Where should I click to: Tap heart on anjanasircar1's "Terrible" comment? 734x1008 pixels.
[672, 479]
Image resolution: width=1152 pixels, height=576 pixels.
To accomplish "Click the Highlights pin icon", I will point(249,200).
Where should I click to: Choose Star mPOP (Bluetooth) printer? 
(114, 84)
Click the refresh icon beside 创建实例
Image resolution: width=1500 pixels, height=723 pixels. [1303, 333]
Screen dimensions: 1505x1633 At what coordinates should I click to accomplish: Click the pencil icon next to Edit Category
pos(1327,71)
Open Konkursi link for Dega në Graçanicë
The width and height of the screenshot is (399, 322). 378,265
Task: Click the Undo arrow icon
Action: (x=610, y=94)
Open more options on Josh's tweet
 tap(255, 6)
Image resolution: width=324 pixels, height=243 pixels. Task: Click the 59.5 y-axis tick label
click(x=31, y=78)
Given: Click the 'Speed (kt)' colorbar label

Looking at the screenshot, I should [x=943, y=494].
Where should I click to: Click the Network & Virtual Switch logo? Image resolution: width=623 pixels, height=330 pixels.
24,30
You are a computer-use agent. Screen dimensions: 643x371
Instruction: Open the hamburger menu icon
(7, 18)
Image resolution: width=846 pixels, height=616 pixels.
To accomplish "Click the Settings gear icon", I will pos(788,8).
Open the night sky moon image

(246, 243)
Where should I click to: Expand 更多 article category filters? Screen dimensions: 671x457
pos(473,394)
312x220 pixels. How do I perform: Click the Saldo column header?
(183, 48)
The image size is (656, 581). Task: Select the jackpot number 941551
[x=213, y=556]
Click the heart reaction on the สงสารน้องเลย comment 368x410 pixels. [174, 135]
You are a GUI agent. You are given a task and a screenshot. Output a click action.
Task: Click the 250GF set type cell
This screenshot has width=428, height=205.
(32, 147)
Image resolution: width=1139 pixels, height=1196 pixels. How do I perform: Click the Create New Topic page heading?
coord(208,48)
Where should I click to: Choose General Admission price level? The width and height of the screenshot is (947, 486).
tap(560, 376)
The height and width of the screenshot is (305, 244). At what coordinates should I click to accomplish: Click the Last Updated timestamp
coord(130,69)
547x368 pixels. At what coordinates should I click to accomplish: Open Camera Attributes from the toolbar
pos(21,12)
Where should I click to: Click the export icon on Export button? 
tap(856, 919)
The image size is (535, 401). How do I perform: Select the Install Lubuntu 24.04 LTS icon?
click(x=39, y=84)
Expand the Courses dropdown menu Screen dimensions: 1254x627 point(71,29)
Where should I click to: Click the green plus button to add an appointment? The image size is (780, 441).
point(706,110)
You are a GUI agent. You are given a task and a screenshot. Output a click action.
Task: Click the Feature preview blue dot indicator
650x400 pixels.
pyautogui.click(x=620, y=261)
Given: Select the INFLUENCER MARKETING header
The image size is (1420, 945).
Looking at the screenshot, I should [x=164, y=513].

※

### About this exercise
A verbatim copy of all the records is required. Write it out in full.

### Answer to the problem
Where should I click to: Tap heart on anjanasircar1's "Terrible" comment? 734x1008 pixels.
[672, 479]
Image resolution: width=1152 pixels, height=576 pixels.
To accomplish "Click the Highlights pin icon", I will point(249,200).
Where should I click to: Choose Star mPOP (Bluetooth) printer? 
(114, 84)
Click the refresh icon beside 创建实例
Image resolution: width=1500 pixels, height=723 pixels. [1303, 333]
Screen dimensions: 1505x1633 At what coordinates should I click to accomplish: Click the pencil icon next to Edit Category
pos(1327,71)
Open Konkursi link for Dega në Graçanicë
The width and height of the screenshot is (399, 322). 378,265
Task: Click the Undo arrow icon
Action: (x=610, y=94)
Open more options on Josh's tweet
 tap(255, 6)
Image resolution: width=324 pixels, height=243 pixels. Task: Click the 59.5 y-axis tick label
click(x=31, y=78)
Given: Click the 'Speed (kt)' colorbar label

Looking at the screenshot, I should [x=943, y=494].
Where should I click to: Click the Network & Virtual Switch logo? Image resolution: width=623 pixels, height=330 pixels.
24,30
You are a computer-use agent. Screen dimensions: 643x371
Instruction: Open the hamburger menu icon
(7, 18)
Image resolution: width=846 pixels, height=616 pixels.
To accomplish "Click the Settings gear icon", I will pos(788,8).
Open the night sky moon image

(246, 243)
Where should I click to: Expand 更多 article category filters? Screen dimensions: 671x457
pos(473,394)
312x220 pixels. How do I perform: Click the Saldo column header?
(183, 48)
The image size is (656, 581). Task: Select the jackpot number 941551
[x=213, y=556]
Click the heart reaction on the สงสารน้องเลย comment 368x410 pixels. [174, 135]
You are a GUI agent. You are given a task and a screenshot. Output a click action.
Task: Click the 250GF set type cell
This screenshot has width=428, height=205.
(32, 147)
Image resolution: width=1139 pixels, height=1196 pixels. How do I perform: Click the Create New Topic page heading?
coord(208,48)
Where should I click to: Choose General Admission price level? The width and height of the screenshot is (947, 486).
tap(560, 376)
The height and width of the screenshot is (305, 244). At what coordinates should I click to accomplish: Click the Last Updated timestamp
coord(130,69)
547x368 pixels. At what coordinates should I click to accomplish: Open Camera Attributes from the toolbar
pos(21,12)
Where should I click to: Click the export icon on Export button? 
tap(856, 919)
The image size is (535, 401). How do I perform: Select the Install Lubuntu 24.04 LTS icon?
click(x=39, y=84)
Expand the Courses dropdown menu Screen dimensions: 1254x627 point(71,29)
Where should I click to: Click the green plus button to add an appointment? The image size is (780, 441).
point(706,110)
You are a GUI agent. You are given a task and a screenshot. Output a click action.
Task: Click the Feature preview blue dot indicator
650x400 pixels.
pyautogui.click(x=620, y=261)
Given: Select the INFLUENCER MARKETING header
The image size is (1420, 945).
Looking at the screenshot, I should [x=164, y=513].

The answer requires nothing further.